== What you are asked to do ==
Drop the pictures and extract exactly the lines from the one that contains "Click the Parc de Santa Llúcia label" through the end of the material.

== Data provided ==
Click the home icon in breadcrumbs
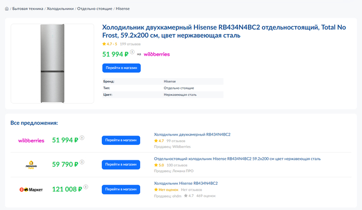Viewport: 362px width, 210px height. [x=7, y=9]
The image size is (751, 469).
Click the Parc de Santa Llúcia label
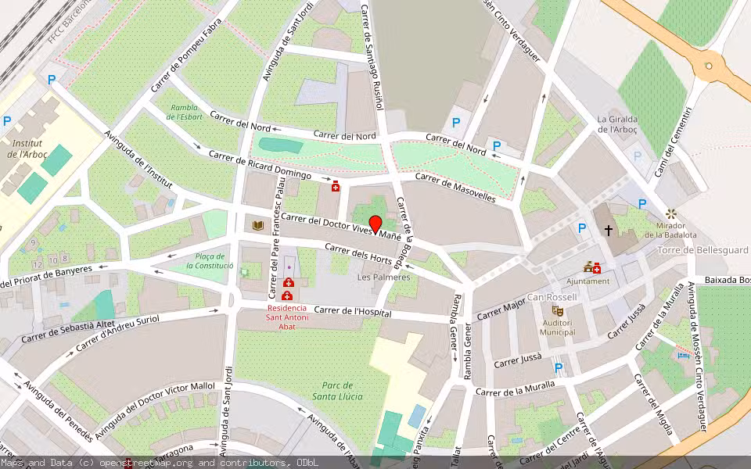coord(337,392)
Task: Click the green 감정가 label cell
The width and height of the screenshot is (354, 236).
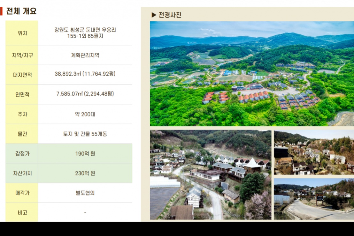Action: [22, 154]
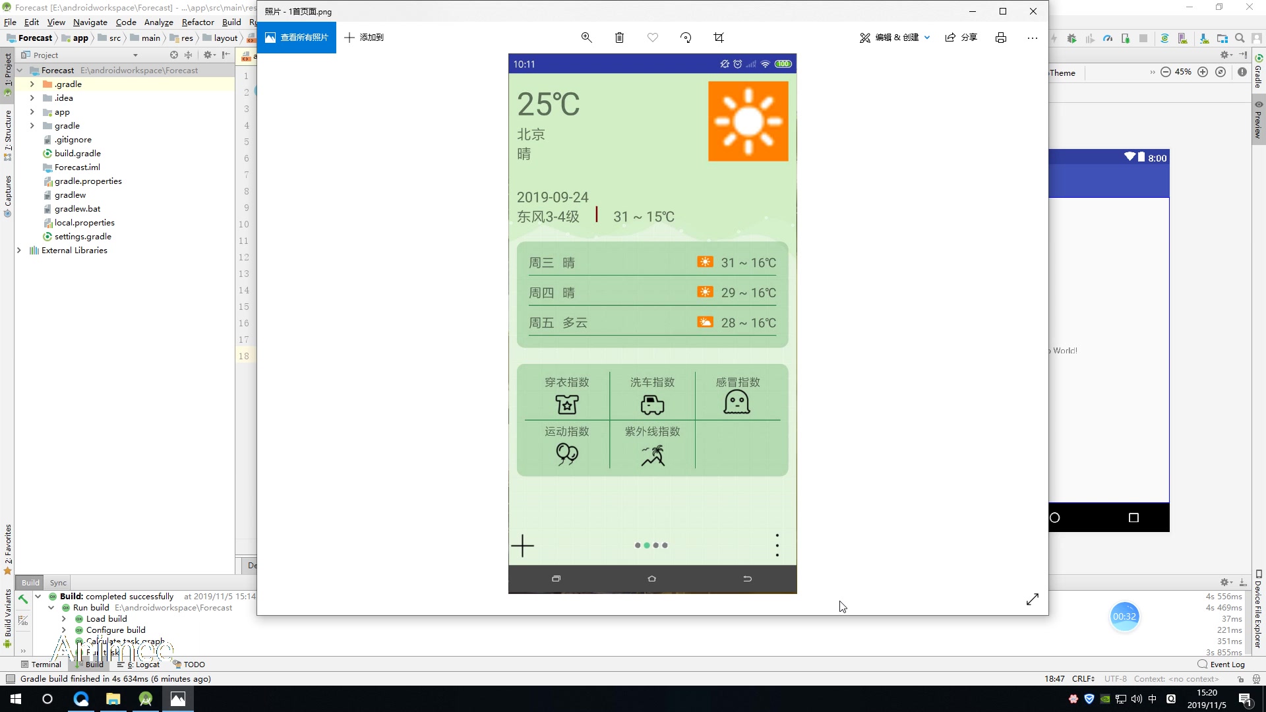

== Answer ==
Click the Parc de Santa Llúcia label
coord(337,392)
Task: Click the green 감정가 label cell
The width and height of the screenshot is (354, 236).
Action: [22, 154]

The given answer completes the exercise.